* **Dataset excerpts**:

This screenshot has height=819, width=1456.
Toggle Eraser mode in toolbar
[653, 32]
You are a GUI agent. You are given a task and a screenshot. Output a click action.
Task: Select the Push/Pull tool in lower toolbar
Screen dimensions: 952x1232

* **Assignment**:
The whole listing, restated word for word, is the expected answer.

* **Exercise solution**:
This screenshot has height=819, width=1456.
Toggle Eraser mode in toolbar
[653, 32]
You are a GUI agent. You are given a task and a screenshot. Output a click action.
Task: Select the Push/Pull tool in lower toolbar
Screen dimensions: 952x1232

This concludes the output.